Cuando nieva no se patina sobre hielo. La gente opta por lanzarse en trineos improvisados, tapas de plástico o tablas por la misma colina donde en apenas unos meses estarán corriendo detrás de una pelota, sobre grama.
Hasta el más reacio se suma a la fascinación por esta materia. A escondidas, no falta quien inclinándose, haga con sus manos vuelo rasante por ese algodón aparente, quemándose un poco las yemas de los dedos. Algunos hunden su puño exprimiéndola, como si fuera barro o no fuera hielo. Otros, claro, hacen bolas y las tiran. El tutelaje se pierde. Padres e hijos quieren hacer lo mismo: descontrolarse. No hay instrucciones para jugar o desenfadarse en la nieve. Acaso advertencias. Ninguna autoridad.
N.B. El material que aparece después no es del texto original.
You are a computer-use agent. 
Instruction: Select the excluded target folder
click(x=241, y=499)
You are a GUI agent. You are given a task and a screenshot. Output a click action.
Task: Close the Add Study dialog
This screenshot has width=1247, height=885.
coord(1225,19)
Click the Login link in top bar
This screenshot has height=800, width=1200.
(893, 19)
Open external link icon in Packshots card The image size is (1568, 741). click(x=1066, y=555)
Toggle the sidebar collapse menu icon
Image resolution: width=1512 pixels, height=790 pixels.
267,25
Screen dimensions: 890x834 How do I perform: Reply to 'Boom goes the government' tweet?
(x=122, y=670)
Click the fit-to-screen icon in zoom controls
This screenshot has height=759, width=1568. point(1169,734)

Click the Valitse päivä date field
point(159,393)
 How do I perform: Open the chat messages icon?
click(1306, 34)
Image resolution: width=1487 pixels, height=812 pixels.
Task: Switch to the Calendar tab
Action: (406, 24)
También hay quienes esculpen. De hecho, un pulpo, un cisne y un súper muñeco de nieve fueron noticia en redes sociales durante la temporada. Se trata de autores anónimos que legan memoria a la ciudad. Hay personas que acuden a esos sitios con la única misión de retratarse al lado de esos animales efímeros.
VI
Experiencias en espacios imposibles: pararse encima de un lago.
VII
Una rata veloz se aventura entre un arbusto que se abre paso entre capas de nieve. Un hombre fuma tranquilo en un puente cercano, sin mascarilla. Se queda allí, apoyado en la parte más pronunciada de la curva, mientras otros pasan y casi todos, se resbalan o patinan, voluntaria o involuntariamente. Desde un extremo, una muchacha toma fuerza, se impulsa y arroja, consiguiendo desplazarse unos metros, con las botas y las manos procurando equilibrio con el resto del cuerpo, surfeando. Patina sobre el hule de sus botas. Verla es divertido. Más allá, alguien se cae tomando una foto, se pone de pie y se vuelve a caer al instante.
VIII
Capturo tres pinos solos. Todo el suelo obedece al supuesto silencio de las cimas. Cada ser está situado en su cifra. Entiendo que al agitarme dejo huellas, pero no me importan.
IX
Cada cuerpo que se atraviesa ante mi cámara está desempeñando un rol. Es un actor. El sujeto que corre es un corredor bajo la nieve. Todos sus movimientos están articulados, así sea para mi fotografía.
X
Todo este hielo pronto será un río. Acaso ya lo sea y yo tenga frente a mí su pasado.